We are a blank check company formed under the laws of the State of Delaware on June 26, 2020, for the purpose of effecting a merger, capital stock exchange, asset acquisition, stock purchase, reorganization or similar business combination with one or more businesses. We intend to effectuate our Business Combination using cash from the proceeds of the Initial Public Offering and the sale of the Private Units, our capital stock, debt or a combination of cash, stock and debt.

 

We expect to continue to incur significant costs in the pursuit of our acquisition plans. We cannot assure you that our plans to raise capital or to complete our initial Business Combination will be successful.

 

Results of Operations

 

We have neither engaged in any operations nor generated any revenues to date. Our only activities through March 31, 2021 were organizational activities, those necessary to prepare for the Initial Public Offering and, after our Initial Public Offering, identifying a target company for a Business Combination.

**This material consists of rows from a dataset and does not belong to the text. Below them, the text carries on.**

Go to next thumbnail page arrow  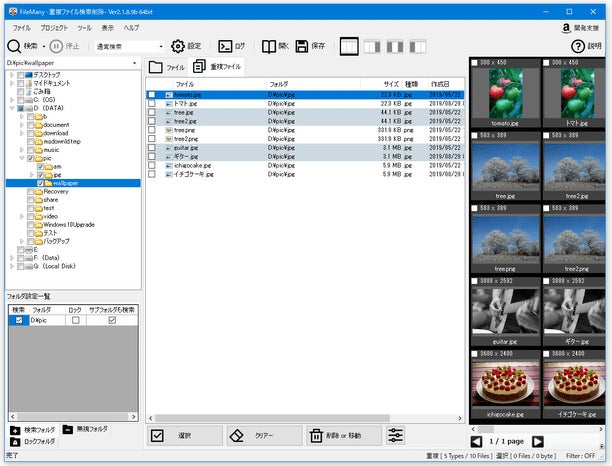coord(537,441)
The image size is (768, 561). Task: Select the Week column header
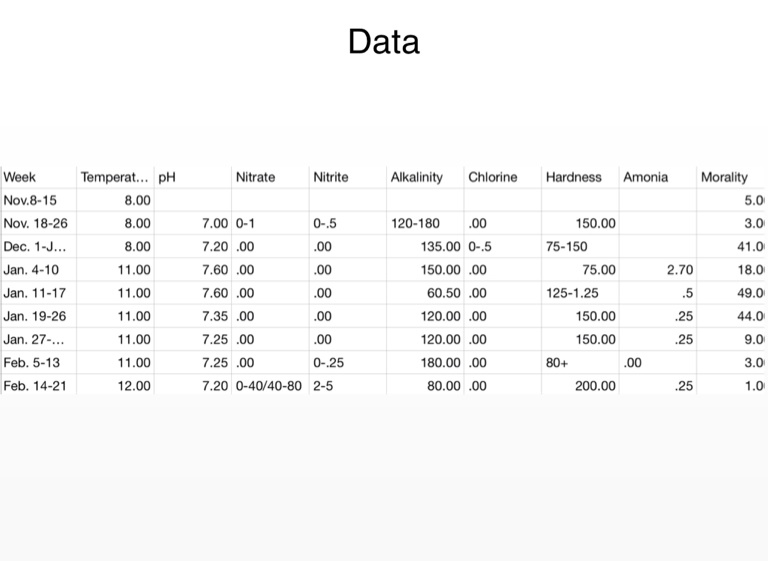tap(20, 177)

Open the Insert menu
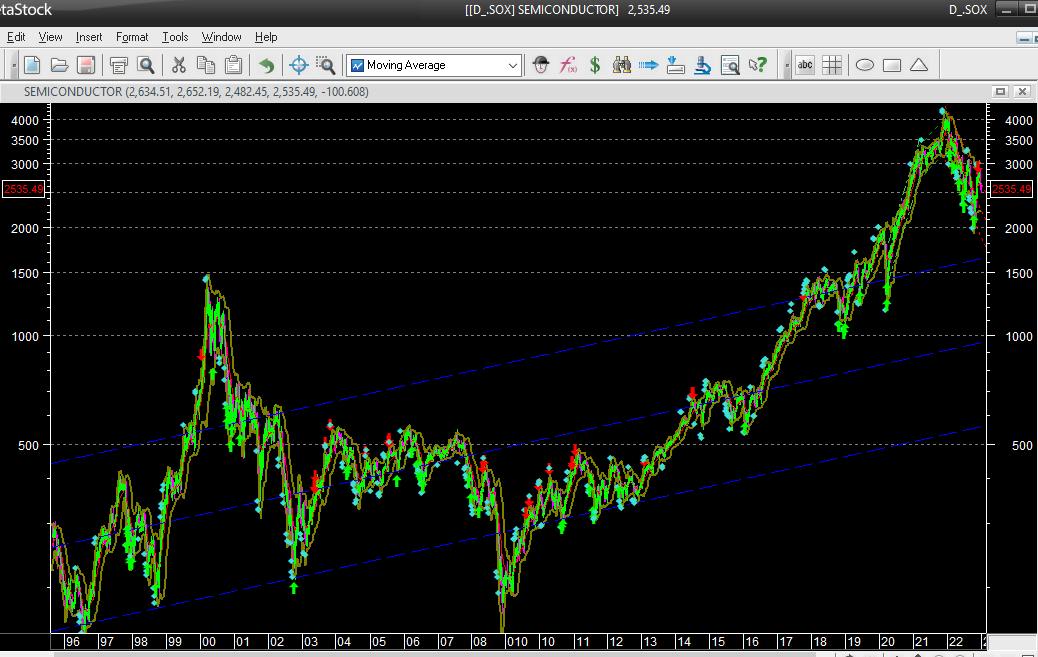89,37
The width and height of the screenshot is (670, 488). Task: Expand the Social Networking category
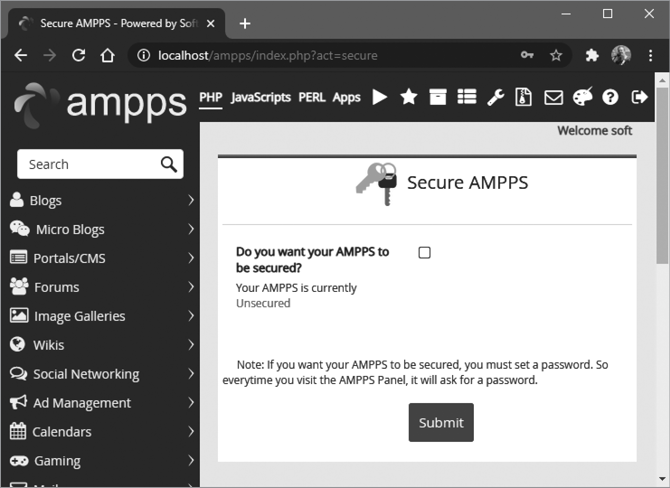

We do not expect to generate any operating revenues until after the completion of our Business Combination, at the earliest. We generate non-operating income in the form of interest income on marketable securities held in the Trust Account. We incur expenses as a result of being a public company (for legal, financial reporting, accounting and auditing compliance), as well as for due diligence expenses.

 

For the three months ended March 31, 2021, we had a net income of $225,523, which consisted of operating costs of $224,437 and offering costs attributable to the private placement warrants of $15,748, offset by an unrealized gain on marketable securities held in the Trust Account of $37,066 and a change in the value of the warrant liabilities by $428,642.

 

Liquidity and Capital Resources

 

On January 22, 2021, the Company consummated the Initial Public Offering of 20,500,000 units at $10.00 per Unit, generating gross proceeds of $205,000,000 Simultaneously with the closing of the Initial Public Offering, the Company consummated the sale of 542,500 units, at a price of $10.00 per unit in a private placement to certain holders of the Company’s founder shares (“Initial Stockholders”) and EarlybirdCapital, Inc., the representative of the underwriters in the Initial Public Offering (“EBC”), generating gross proceeds of $5,425,000 (“Private Units”). On January 25, 2021, the underwriters fully exercised their over-allotment option, resulting in an additional 3,075,000 Units issued for an aggregate amount of $30,750,000. In connection with the underwriters’ exercise of their over-allotment option, the Company also consummated the sale of an additional 61,500 private units at $10.00 per unit, generating total proceeds of $615,000.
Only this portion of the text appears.